### Work to be completed
Turn each line of the listing below into a JSON list of strings, one string per line, and skip the blank lines.

— Begin Task inputs —

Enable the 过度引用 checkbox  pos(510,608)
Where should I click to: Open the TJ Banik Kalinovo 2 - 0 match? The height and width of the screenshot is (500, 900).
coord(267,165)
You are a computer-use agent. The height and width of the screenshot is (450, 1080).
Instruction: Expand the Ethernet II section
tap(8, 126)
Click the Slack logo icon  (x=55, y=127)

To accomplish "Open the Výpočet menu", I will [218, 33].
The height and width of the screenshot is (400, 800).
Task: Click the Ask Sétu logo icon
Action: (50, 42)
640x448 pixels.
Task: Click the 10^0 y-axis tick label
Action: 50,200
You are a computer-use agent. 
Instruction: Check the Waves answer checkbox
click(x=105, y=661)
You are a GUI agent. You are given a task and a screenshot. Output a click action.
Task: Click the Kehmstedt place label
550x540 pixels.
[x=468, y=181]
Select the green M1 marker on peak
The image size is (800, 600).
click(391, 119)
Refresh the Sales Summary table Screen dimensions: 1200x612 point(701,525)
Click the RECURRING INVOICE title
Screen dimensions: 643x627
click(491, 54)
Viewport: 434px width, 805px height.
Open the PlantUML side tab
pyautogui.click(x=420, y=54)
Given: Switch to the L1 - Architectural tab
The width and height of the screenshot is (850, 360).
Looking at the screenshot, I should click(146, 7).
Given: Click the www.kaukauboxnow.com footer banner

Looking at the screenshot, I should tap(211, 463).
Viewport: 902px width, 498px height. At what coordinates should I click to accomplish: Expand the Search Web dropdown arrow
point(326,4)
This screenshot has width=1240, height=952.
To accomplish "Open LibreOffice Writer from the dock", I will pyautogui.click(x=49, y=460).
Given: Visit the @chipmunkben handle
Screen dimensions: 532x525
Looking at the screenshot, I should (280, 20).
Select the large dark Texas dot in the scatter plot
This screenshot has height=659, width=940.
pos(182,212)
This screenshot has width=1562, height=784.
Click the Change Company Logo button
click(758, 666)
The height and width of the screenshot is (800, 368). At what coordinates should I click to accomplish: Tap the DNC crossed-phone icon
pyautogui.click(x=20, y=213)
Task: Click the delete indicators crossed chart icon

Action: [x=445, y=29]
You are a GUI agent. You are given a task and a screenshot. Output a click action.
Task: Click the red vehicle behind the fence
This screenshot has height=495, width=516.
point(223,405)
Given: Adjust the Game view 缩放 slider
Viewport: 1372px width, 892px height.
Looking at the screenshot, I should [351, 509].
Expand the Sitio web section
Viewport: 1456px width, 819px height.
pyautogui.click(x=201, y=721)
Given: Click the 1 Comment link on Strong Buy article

— End Task inputs —

### Problem solution
[
  "Enable the 过度引用 checkbox  pos(510,608)",
  "Where should I click to: Open the TJ Banik Kalinovo 2 - 0 match? The height and width of the screenshot is (500, 900).",
  "coord(267,165)",
  "You are a computer-use agent. The height and width of the screenshot is (450, 1080).",
  "Instruction: Expand the Ethernet II section",
  "tap(8, 126)",
  "Click the Slack logo icon  (x=55, y=127)",
  "To accomplish \"Open the Výpočet menu\", I will [218, 33].",
  "The height and width of the screenshot is (400, 800).",
  "Task: Click the Ask Sétu logo icon",
  "Action: (50, 42)",
  "640x448 pixels.",
  "Task: Click the 10^0 y-axis tick label",
  "Action: 50,200",
  "You are a computer-use agent. ",
  "Instruction: Check the Waves answer checkbox",
  "click(x=105, y=661)",
  "You are a GUI agent. You are given a task and a screenshot. Output a click action.",
  "Task: Click the Kehmstedt place label",
  "550x540 pixels.",
  "[x=468, y=181]",
  "Select the green M1 marker on peak",
  "The image size is (800, 600).",
  "click(391, 119)",
  "Refresh the Sales Summary table Screen dimensions: 1200x612 point(701,525)",
  "Click the RECURRING INVOICE title",
  "Screen dimensions: 643x627",
  "click(491, 54)",
  "Viewport: 434px width, 805px height.",
  "Open the PlantUML side tab",
  "pyautogui.click(x=420, y=54)",
  "Given: Switch to the L1 - Architectural tab",
  "The width and height of the screenshot is (850, 360).",
  "Looking at the screenshot, I should click(146, 7).",
  "Given: Click the www.kaukauboxnow.com footer banner",
  "Looking at the screenshot, I should tap(211, 463).",
  "Viewport: 902px width, 498px height. At what coordinates should I click to accomplish: Expand the Search Web dropdown arrow",
  "point(326,4)",
  "This screenshot has width=1240, height=952.",
  "To accomplish \"Open LibreOffice Writer from the dock\", I will pyautogui.click(x=49, y=460).",
  "Given: Visit the @chipmunkben handle",
  "Screen dimensions: 532x525",
  "Looking at the screenshot, I should (280, 20).",
  "Select the large dark Texas dot in the scatter plot",
  "This screenshot has height=659, width=940.",
  "pos(182,212)",
  "This screenshot has width=1562, height=784.",
  "Click the Change Company Logo button",
  "click(758, 666)",
  "The height and width of the screenshot is (800, 368). At what coordinates should I click to accomplish: Tap the DNC crossed-phone icon",
  "pyautogui.click(x=20, y=213)",
  "Task: Click the delete indicators crossed chart icon",
  "Action: [x=445, y=29]",
  "You are a GUI agent. You are given a task and a screenshot. Output a click action.",
  "Task: Click the red vehicle behind the fence",
  "This screenshot has height=495, width=516.",
  "point(223,405)",
  "Given: Adjust the Game view 缩放 slider",
  "Viewport: 1372px width, 892px height.",
  "Looking at the screenshot, I should [351, 509].",
  "Expand the Sitio web section",
  "Viewport: 1456px width, 819px height.",
  "pyautogui.click(x=201, y=721)",
  "Given: Click the 1 Comment link on Strong Buy article"
]